__ENTRIES__:
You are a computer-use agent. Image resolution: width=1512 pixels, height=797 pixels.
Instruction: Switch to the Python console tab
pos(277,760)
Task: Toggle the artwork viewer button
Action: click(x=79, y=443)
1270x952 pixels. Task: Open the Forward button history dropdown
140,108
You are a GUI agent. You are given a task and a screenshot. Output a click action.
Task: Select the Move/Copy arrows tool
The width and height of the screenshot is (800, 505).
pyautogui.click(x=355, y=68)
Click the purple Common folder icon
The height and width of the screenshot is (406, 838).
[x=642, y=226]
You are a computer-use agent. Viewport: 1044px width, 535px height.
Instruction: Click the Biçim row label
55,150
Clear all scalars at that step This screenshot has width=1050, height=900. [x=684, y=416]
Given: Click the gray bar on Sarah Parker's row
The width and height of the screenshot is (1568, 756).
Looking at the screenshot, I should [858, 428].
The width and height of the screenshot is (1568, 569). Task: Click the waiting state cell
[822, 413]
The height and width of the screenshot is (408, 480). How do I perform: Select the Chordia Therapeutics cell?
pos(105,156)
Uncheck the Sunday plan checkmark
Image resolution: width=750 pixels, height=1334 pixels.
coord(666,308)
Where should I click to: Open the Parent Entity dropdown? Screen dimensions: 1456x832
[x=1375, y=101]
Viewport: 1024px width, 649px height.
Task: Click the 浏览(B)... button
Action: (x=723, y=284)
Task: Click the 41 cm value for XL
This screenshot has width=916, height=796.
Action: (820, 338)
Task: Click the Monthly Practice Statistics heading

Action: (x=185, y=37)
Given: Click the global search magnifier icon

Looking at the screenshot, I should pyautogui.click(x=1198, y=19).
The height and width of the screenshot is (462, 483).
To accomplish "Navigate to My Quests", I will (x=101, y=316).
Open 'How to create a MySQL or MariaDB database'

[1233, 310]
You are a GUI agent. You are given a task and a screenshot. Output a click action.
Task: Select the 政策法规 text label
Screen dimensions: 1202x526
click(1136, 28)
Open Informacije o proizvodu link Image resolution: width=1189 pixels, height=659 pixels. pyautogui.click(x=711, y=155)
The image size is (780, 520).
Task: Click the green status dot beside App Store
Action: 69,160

__WHAT NEEDS TO BE DONE__: Reproduce the material above, substituting "Command" for every occurrence of "Instruction" and leaving everything else as it stands.

__FULL ANSWER__:
You are a computer-use agent. Image resolution: width=1512 pixels, height=797 pixels.
Command: Switch to the Python console tab
pos(277,760)
Task: Toggle the artwork viewer button
Action: click(x=79, y=443)
1270x952 pixels. Task: Open the Forward button history dropdown
140,108
You are a GUI agent. You are given a task and a screenshot. Output a click action.
Task: Select the Move/Copy arrows tool
The width and height of the screenshot is (800, 505).
pyautogui.click(x=355, y=68)
Click the purple Common folder icon
The height and width of the screenshot is (406, 838).
[x=642, y=226]
You are a computer-use agent. Viewport: 1044px width, 535px height.
Command: Click the Biçim row label
55,150
Clear all scalars at that step This screenshot has width=1050, height=900. [x=684, y=416]
Given: Click the gray bar on Sarah Parker's row
The width and height of the screenshot is (1568, 756).
Looking at the screenshot, I should [858, 428].
The width and height of the screenshot is (1568, 569). Task: Click the waiting state cell
[822, 413]
The height and width of the screenshot is (408, 480). How do I perform: Select the Chordia Therapeutics cell?
pos(105,156)
Uncheck the Sunday plan checkmark
Image resolution: width=750 pixels, height=1334 pixels.
coord(666,308)
Where should I click to: Open the Parent Entity dropdown? Screen dimensions: 1456x832
[x=1375, y=101]
Viewport: 1024px width, 649px height.
Task: Click the 浏览(B)... button
Action: (x=723, y=284)
Task: Click the 41 cm value for XL
This screenshot has width=916, height=796.
Action: (820, 338)
Task: Click the Monthly Practice Statistics heading

Action: (x=185, y=37)
Given: Click the global search magnifier icon

Looking at the screenshot, I should pyautogui.click(x=1198, y=19).
The height and width of the screenshot is (462, 483).
To accomplish "Navigate to My Quests", I will (x=101, y=316).
Open 'How to create a MySQL or MariaDB database'

[1233, 310]
You are a GUI agent. You are given a task and a screenshot. Output a click action.
Task: Select the 政策法规 text label
Screen dimensions: 1202x526
click(1136, 28)
Open Informacije o proizvodu link Image resolution: width=1189 pixels, height=659 pixels. pyautogui.click(x=711, y=155)
The image size is (780, 520).
Task: Click the green status dot beside App Store
Action: 69,160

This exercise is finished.